Tucson artist DeAnn Melton has painted numerous portraits of artists, writers, and other creatives over the course of her career. Melton describes painting Elmer Schooley’s portrait in the following passage, discussing both the painting itself and Schooley’s own artistic discipline:

I drove to Roswell, New Mexico after a flight from Tucson to Santa Fe. We worked all day and into the evening.  Skinny is a very methodical and persistent painter. He spends all his days in front of his canvas, slowly building the image until the richness of the surface and the image blend together. The air of continuity of thought and practice engulfed his environment, swirling around anyone who entered his studio.

Nathan Oliveira, Georgia O'Keeffe, 1963, black-and-white lithograph on paper. Collection of the Roswell Museum and Art Center.

Nathan Oliveira studied art at the California College of Arts and Crafts, now known as the California College of Arts, and exhibited at such venues as the Museum of Modern Art by 1959. A painter and a printmaker, Oliveira became a tenured instructor at Stanford University in 1964, remaining there until his retirement in 1995. 

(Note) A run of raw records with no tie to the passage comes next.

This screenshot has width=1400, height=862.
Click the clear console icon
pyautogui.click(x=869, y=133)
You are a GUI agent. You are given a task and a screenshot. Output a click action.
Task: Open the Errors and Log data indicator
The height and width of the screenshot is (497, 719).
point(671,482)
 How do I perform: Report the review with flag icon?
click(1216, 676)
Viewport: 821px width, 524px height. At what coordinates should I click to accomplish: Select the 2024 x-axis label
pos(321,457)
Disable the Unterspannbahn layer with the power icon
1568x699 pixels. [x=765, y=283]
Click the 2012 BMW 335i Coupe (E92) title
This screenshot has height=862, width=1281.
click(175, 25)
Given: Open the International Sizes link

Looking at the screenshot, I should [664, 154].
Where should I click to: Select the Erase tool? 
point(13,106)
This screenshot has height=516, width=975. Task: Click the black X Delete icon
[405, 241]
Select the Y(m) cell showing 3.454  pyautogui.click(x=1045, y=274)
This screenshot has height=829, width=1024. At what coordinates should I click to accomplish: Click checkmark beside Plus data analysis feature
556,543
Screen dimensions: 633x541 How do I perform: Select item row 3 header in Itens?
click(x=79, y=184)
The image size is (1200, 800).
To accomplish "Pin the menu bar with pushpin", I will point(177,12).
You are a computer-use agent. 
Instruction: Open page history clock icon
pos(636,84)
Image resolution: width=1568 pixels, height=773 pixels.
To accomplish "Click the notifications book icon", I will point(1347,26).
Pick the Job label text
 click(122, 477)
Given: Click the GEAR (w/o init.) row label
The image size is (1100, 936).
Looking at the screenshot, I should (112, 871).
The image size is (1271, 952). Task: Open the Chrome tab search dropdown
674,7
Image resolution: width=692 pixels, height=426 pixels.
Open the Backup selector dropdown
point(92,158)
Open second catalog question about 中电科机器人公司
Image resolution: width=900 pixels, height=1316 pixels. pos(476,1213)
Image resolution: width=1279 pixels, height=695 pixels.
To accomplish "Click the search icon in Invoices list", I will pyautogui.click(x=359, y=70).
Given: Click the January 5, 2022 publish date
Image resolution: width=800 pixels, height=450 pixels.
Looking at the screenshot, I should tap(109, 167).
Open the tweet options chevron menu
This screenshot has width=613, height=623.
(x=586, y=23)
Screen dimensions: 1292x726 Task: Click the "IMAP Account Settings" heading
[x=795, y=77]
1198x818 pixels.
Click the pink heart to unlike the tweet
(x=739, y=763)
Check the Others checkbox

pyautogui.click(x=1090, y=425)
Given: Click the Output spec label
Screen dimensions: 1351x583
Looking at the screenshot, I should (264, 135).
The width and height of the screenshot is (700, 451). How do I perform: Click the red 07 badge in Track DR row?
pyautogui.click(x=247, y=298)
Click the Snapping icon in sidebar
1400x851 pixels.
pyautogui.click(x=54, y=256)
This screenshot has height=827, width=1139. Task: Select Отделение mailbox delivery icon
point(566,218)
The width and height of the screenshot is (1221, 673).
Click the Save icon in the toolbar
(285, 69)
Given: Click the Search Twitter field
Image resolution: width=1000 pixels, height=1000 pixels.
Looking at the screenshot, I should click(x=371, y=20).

In this portrait of Georgia O’Keeffe, Oliveira blurs the distinction between representation and abstraction be distilling his subjects to their simplest forms, a quality that O’Keeffe explored throughout her own career. Rather than depict O’Keeffe’s face directly, Oliveira has placed a simplified profile of the artist’s head against a background reminiscent of the landscapes she painted in New Mexico, underscoring her profound connection with her southwestern environs.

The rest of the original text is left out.